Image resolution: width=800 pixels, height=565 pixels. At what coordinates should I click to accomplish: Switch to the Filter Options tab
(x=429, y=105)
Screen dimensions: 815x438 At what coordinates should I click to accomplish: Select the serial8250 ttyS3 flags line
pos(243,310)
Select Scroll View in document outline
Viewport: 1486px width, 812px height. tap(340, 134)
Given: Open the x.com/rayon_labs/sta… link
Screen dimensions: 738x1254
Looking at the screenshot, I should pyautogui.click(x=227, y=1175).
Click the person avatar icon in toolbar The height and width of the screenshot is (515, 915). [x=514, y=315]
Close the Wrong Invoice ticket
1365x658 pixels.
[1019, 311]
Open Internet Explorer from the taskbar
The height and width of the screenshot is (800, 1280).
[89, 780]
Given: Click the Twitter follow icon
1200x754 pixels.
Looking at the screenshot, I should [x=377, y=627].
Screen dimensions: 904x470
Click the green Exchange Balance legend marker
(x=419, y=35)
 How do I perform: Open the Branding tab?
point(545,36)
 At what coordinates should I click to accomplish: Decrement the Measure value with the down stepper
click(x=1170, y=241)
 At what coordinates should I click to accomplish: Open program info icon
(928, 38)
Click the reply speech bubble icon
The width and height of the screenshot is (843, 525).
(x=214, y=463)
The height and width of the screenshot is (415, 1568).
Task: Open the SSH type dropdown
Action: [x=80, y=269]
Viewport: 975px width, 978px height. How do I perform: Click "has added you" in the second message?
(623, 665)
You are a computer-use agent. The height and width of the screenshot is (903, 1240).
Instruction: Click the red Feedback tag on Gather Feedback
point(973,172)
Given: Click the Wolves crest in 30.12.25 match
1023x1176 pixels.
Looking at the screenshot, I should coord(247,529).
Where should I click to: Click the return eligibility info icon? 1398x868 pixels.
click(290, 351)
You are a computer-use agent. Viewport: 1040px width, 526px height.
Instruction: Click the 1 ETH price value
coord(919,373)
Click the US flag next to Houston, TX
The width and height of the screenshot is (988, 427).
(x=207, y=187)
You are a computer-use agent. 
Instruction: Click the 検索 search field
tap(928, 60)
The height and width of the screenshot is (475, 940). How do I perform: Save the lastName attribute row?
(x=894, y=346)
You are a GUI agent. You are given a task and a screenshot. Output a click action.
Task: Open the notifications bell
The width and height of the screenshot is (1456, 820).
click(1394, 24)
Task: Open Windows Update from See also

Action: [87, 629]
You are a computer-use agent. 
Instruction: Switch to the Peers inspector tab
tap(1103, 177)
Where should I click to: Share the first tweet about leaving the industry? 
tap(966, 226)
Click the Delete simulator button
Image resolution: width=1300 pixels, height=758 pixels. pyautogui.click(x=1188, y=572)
+ + +
* What is being asked *
Tell how many lines in the material contain the word "agent". Only the number is wanted.

* Answer space *
5